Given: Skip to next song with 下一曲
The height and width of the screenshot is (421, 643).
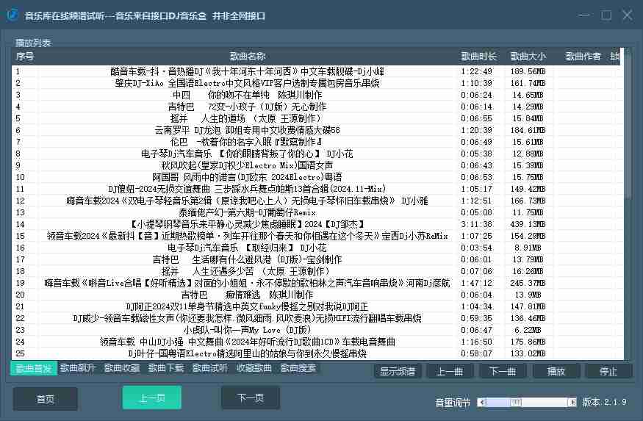Looking at the screenshot, I should (503, 371).
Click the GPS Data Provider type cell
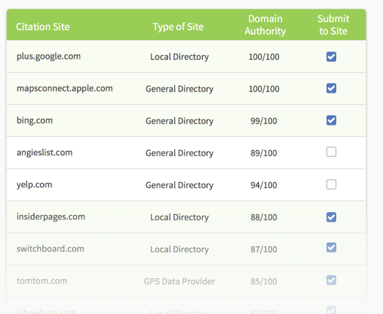 click(x=179, y=281)
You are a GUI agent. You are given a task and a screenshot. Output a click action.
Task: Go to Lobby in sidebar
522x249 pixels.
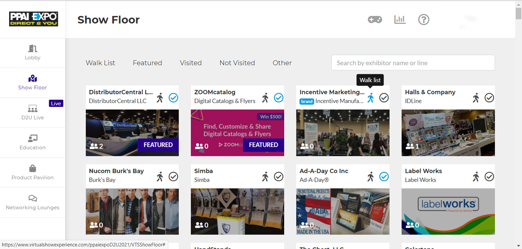pos(33,52)
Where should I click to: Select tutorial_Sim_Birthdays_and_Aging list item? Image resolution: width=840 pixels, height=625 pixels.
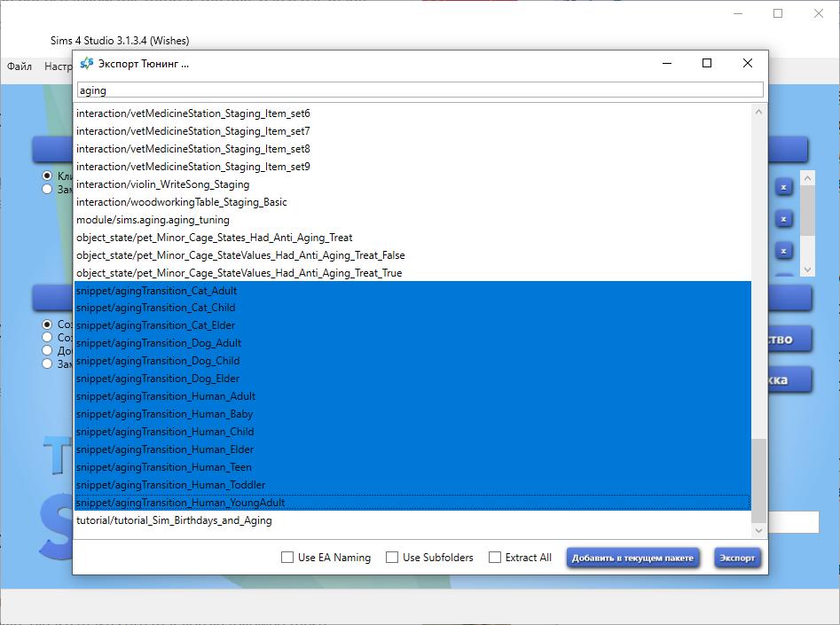[x=174, y=520]
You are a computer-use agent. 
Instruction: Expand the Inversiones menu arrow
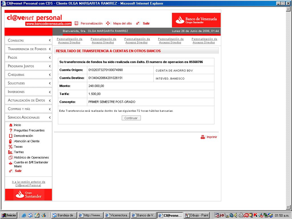(50, 92)
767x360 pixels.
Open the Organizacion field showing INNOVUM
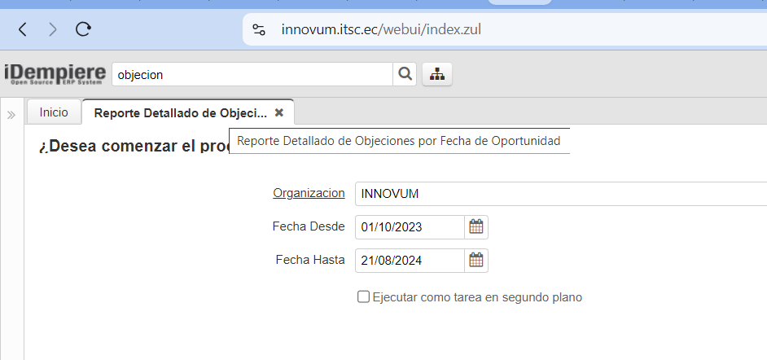click(560, 194)
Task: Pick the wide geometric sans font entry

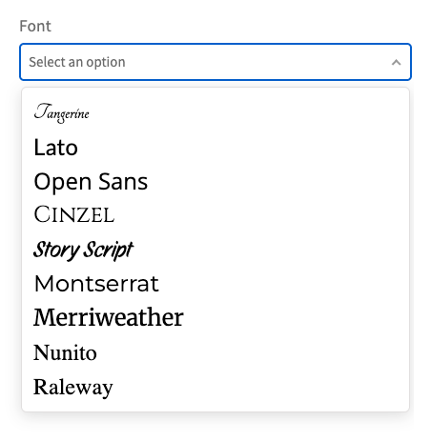Action: [x=216, y=284]
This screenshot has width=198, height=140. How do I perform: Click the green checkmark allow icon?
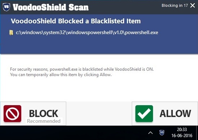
====
* [Work to be completed] Your output should be the lines from the one with "Task: Go to Lobby in sidebar" through the end of the listing, copied exactly and with the pictures left out.

* [Solution to this exercise]
Task: Go to Lobby in sidebar
522x249 pixels.
pos(33,52)
Where should I click to: Select tutorial_Sim_Birthdays_and_Aging list item? Image resolution: width=840 pixels, height=625 pixels.
[x=174, y=520]
You are a computer-use agent. 
Instruction: Expand the Inversiones menu arrow
(50, 92)
767x360 pixels.
Open the Organizacion field showing INNOVUM
click(560, 194)
Task: Pick the wide geometric sans font entry

Action: [x=216, y=284]
This screenshot has width=198, height=140. How do I perform: Click the green checkmark allow icon?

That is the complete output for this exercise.